Start main content

PolyU develops novel multi-modal agent to facilitate long video understanding by AI

10 Jun 2025

Research Results

20250610PolyU develops novel multimodal AI agent for long video understanding 2000 x 1050 pxEN

A research team led by Prof. CHEN Changwen, Management Committee Member of PAIR, Interim Dean of Faculty of Computer and Mathematical Sciences and Chair Professor of Visual Computing, has developed a novel video-language agent, VideoMind, that enables AI models to perform long video reasoning and question-answering tasks by emulating humans’ way of thinking. The VideoMind framework incorporates an innovative Chain-of-Low-Rank Adaptation (LoRA) strategy to reduce the demand for computational resources and power, advancing the application of generative AI in video analysis. The findings have been submitted to the world-leading AI conferences.

In designing VideoMind, the team made reference to a human-like process of video understanding, and introduced a role-based workflow.

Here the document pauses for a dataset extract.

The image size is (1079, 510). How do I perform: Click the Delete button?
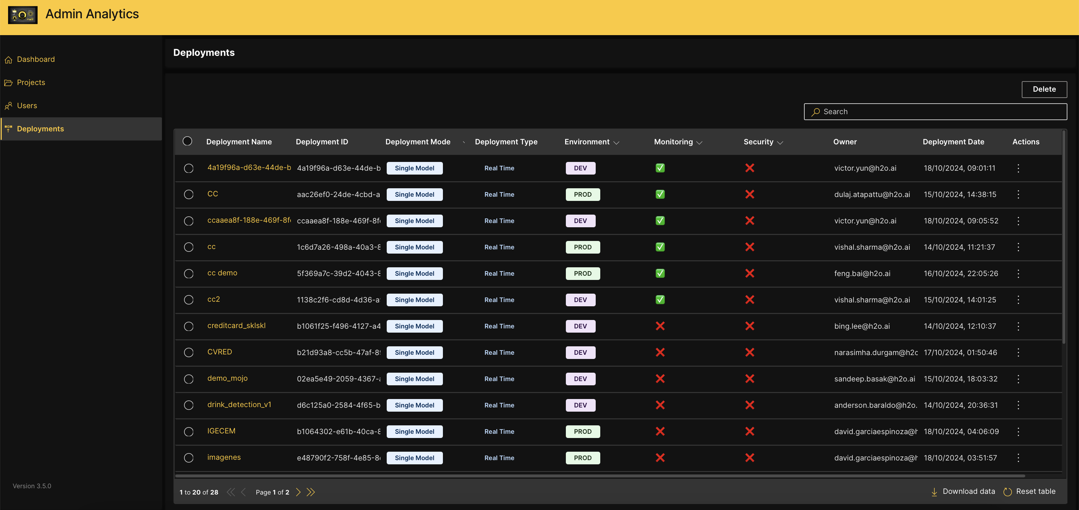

The four roles included in the framework are: the Planner, to coordinate all other roles for each query; the Grounder, to localise and retrieve relevant moments; the Verifier, to validate the information accuracy of the retrieved moments and select the most reliable one; and the Answerer, to generate the query-aware answer. This progressive approach to video understanding helps address the challenge of temporal-grounded reasoning that most AI models face.

Another core innovation of the VideoMind framework lies in its adoption of a Chain-of-LoRA strategy. LoRA is a finetuning technique emerged in recent years. It adapts AI models for specific uses without performing full-parameter retraining. The innovative chain-of-LoRA strategy pioneered by the team involves applying four lightweight LoRA adapters in a unified model, each of which is designed for calling a specific role. With this strategy, the model can dynamically activate role-specific LoRA adapters during inference via self-calling to seamlessly switch among these roles, eliminating the need and cost of deploying multiple models while enhancing the efficiency and flexibility of the single model.

VideoMind not only overcomes the performance limitations of AI models in video processing, but also serves as a modular, scalable and interpretable multimodal reasoning framework. Looking forward, the team will expand the application of generative AI to various areas, such as intelligent surveillance, sports and entertainment video analysis, video search engines and more.

Press release: https://www.polyu.edu.hk/en/media/media-releases/2025/0610_polyu-develops-novel-multi-modal-agent-to-facilitate-long-video-understanding-by-ai/

Research Units	PolyU Academy for Interdisciplinary Research \| Faculty of Computer and Mathematical Sciences

Previous Next

Your browser is not the latest version. If you continue to browse our website, Some pages may not function properly.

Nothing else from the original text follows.